◆ TASK MATERIAL:
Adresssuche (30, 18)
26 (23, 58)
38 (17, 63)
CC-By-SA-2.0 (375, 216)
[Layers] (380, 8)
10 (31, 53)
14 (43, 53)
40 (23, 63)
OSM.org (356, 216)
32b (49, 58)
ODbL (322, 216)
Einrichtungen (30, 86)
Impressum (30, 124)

◆ WHAT TO PRODUCE: Turn the data into a numbered list with blank lines left out, starting at the line that contains "[Layers] (380, 8)" and ending at the last line of the data.

◆ TASK OUTPUT:
1. [Layers] (380, 8)
2. 10 (31, 53)
3. 14 (43, 53)
4. 40 (23, 63)
5. OSM.org (356, 216)
6. 32b (49, 58)
7. ODbL (322, 216)
8. Einrichtungen (30, 86)
9. Impressum (30, 124)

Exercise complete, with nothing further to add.